Factors Predicting Late Recurrence for Estrogen Receptor–Positive Breast Cancer

BACKGROUND: Adjuvant endocrine therapy beyond 5 years reduces recurrence in patients with estrogen receptor–positive breast cancer. We have previously shown that immunohistochemical markers (IHC4) and two gene expression profile tests (recurrence score [RS] and PAM50 risk of recurrence [ROR]) are associated with time to distant recurrence, and we have now assessed the value of each of these scores and routine clinical variables for predicting outcome, specifically in years 5 to 10. METHODS: We used univariate and multivariable proportional hazards models to determine the prognostic value of all variables and scores (IHC4, RS, ROR) for distant recurrence, separately in years 0 to 5 and specifically for years 5 to 10 for all patients. All statistical tests were two-sided. RESULTS: Nodal status and tumor size were at least as strong in years 5 to 10 as in years 0 to 5 (nodal status, years 5–10: χ(2) = 21.72 vs years 0–5: χ(2) = 11.08, both P < .001; tumor size, years 5–10: χ(2) = 10.52 vs years 0–5: χ(2) = 10.82, both P = .001).

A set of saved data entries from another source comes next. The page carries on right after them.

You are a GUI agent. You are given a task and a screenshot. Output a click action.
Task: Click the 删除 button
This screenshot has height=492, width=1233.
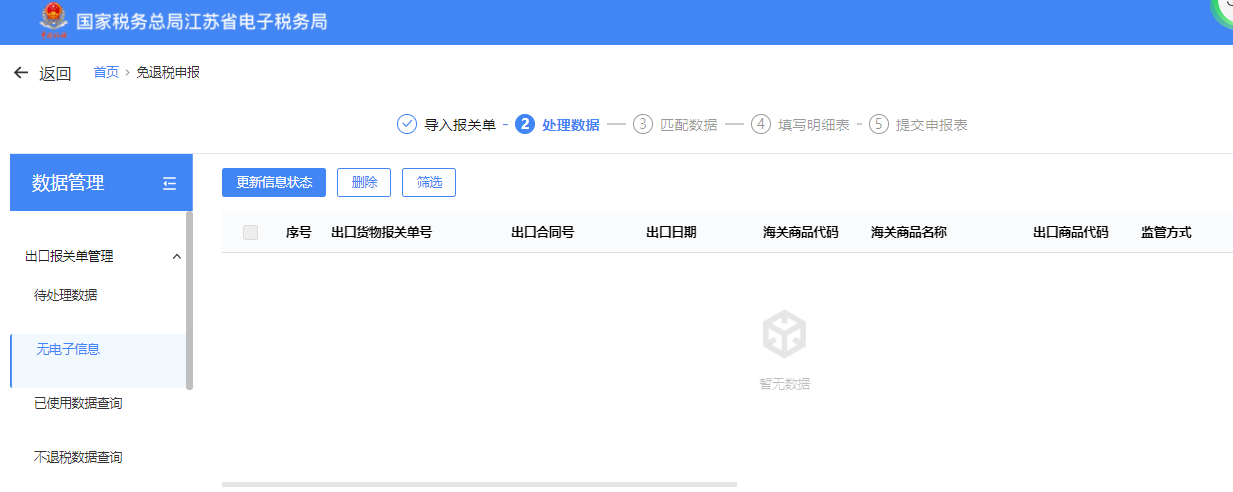(364, 182)
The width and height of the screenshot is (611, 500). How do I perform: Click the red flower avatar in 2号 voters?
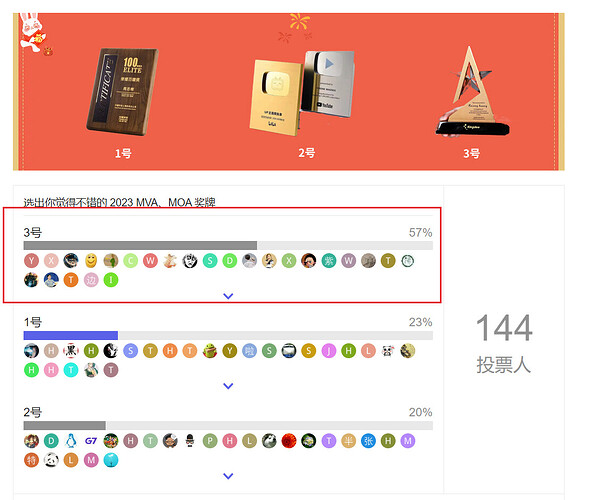289,441
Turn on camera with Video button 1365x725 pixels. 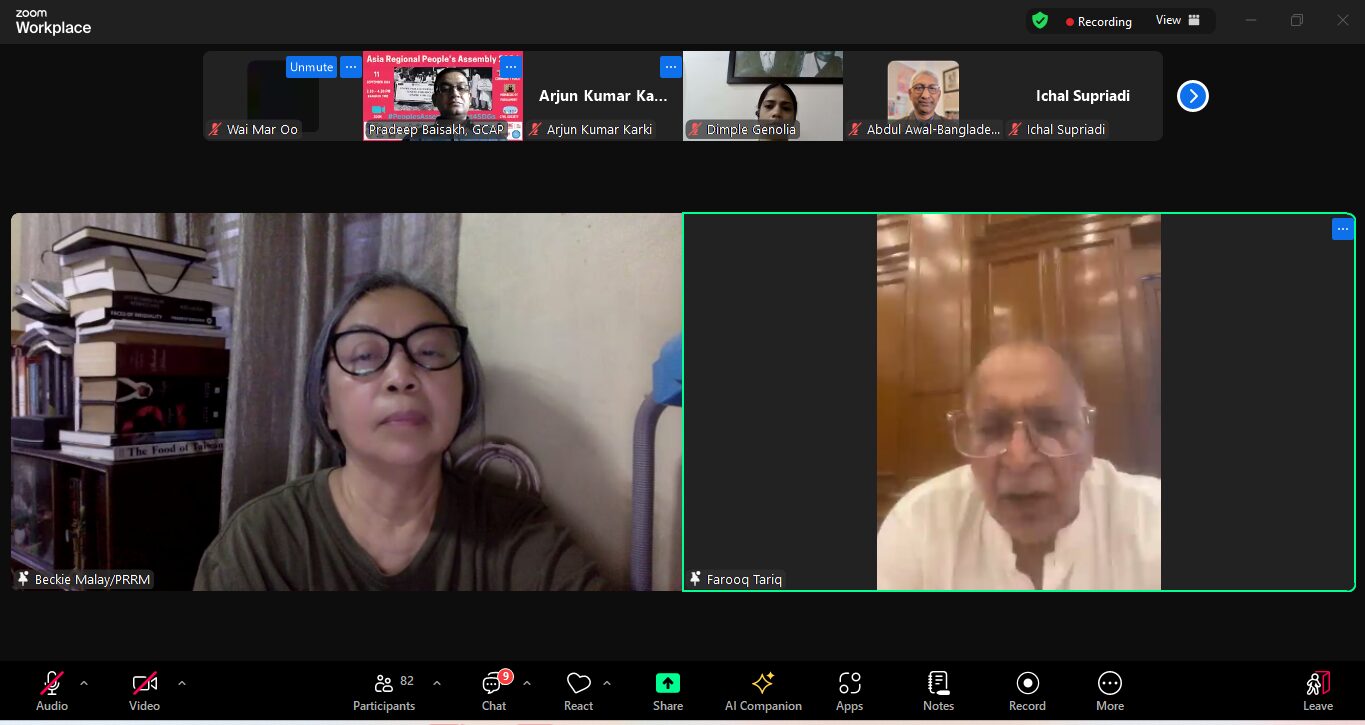point(144,690)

Ki67 and the overall IHC4 score were the only statistically significant biomarkers related to distant recurrence univariablely in the 5 to 10 year period (χ(2) = 8.67, χ(2) = 13.22, respectively). The ROR score was the strongest molecular prognostic factor in the late follow-up period (χ(2) = 16.29; P < .001), whereas IHC4 (χ(2) = 7.41) and RS (χ(2) = 5.55) were only weakly prognostic in this period. Similar results were seen for all subgroups and for all recurrences. CONCLUSIONS: None of the IHC4 markers provided statistically significant prognostic information in years 5 to 10, except for nodal status and tumor size. ROR gave the strongest prognostic information in years 5 to 10. These results may help select patients who could benefit most from hormonal therapy beyond 5 years of treatment.